When getting ready for spring planting, bear in mind that soil temperature is crucial for germination of seeds. Warm weather seeds are much more interested in whether the soil is warm than if the air is balmy.
In Canberra, most seeds need to be started in trays or pots inside where the raising mix can be kept warm – maybe on a window sill in the sun (as long as it’s protected from overnight extreme cold). If you use a glasshouse for germination, make sure the glasshouse retains enough heat and the seeds don’t freeze overnight. Many seeds can be started in a cupboard or next to a heater.
This is a rough guide to soil (or raising mix) temperature required for optimum germination. In early spring, it takes a while for the soil to warm up.
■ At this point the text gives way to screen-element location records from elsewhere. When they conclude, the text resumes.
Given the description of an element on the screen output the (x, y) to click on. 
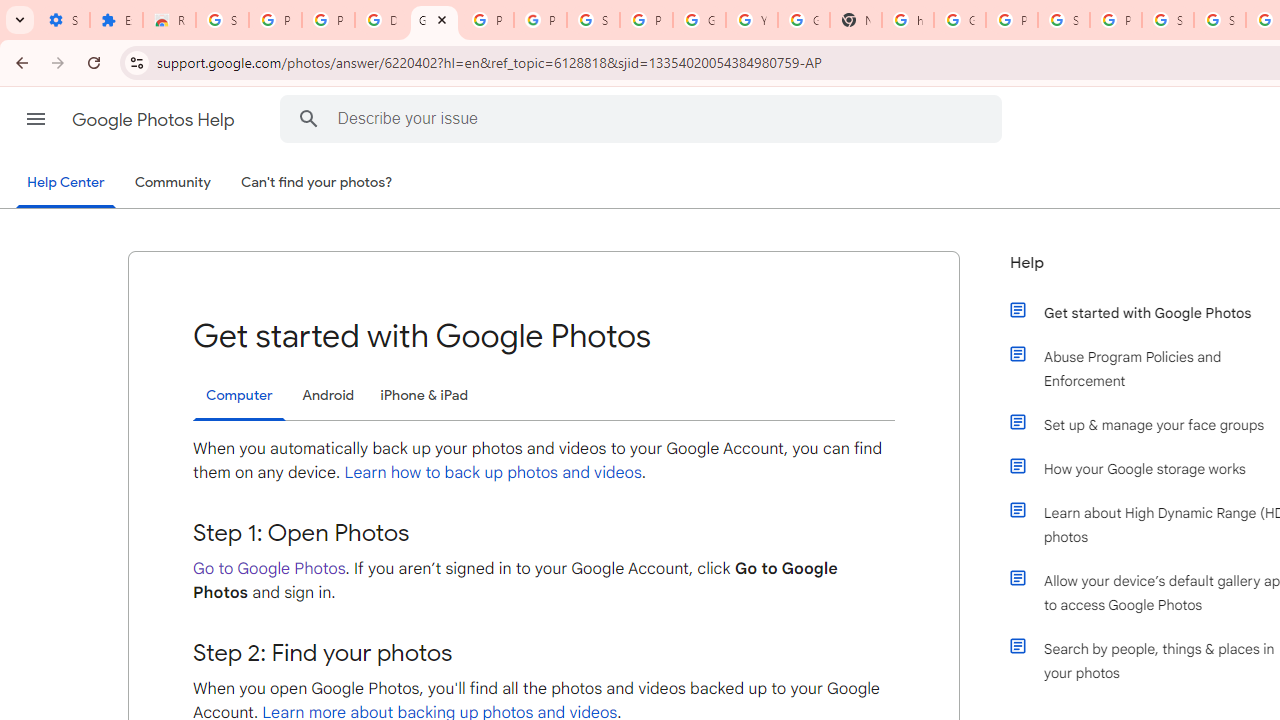
Computer (239, 396)
Google Photos Help (155, 119)
Sign in - Google Accounts (1167, 20)
Describe your issue (644, 118)
Help Center (65, 183)
Google Account (699, 20)
Sign in - Google Accounts (222, 20)
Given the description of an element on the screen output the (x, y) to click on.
Often seeds that are planted (or tossed onto the soil) early will just sit and wait until the soil warms up and, as long as they aren’t eaten or washed away or frozen part-way through germination, a strong seedling will come up when the time is right. This happens every year for many gardeners with self-sown tomatoes and lettuces and pumpkins. Often, even though these seeds might germinate later than those started early inside, they will be stronger, grow faster and be more productive if they can set fruit outside of the peak heat times.
In Canberra, it’s tricky to rely entirely on garden-based germination for tomatoes, capsicum and zuchinis/cucumbers/pumpkins which need to reach the flowering stage before the weather becomes too hot in mid-summer so starting a few seeds indoors early can be a good way to insure against extreme heat in spring which will prevent flowers from setting fruit.
Why not try an experiment this season? Toss some tomato and pumpkin seeds into a corner of the garden and then compare with seeds started indoors. Which plants grow best? Do the plants which start later in the garden eventually catch up to those that start earlier inside or are they too vulnerable to the late spring frosts which it’s easy to protect seedlings inside from?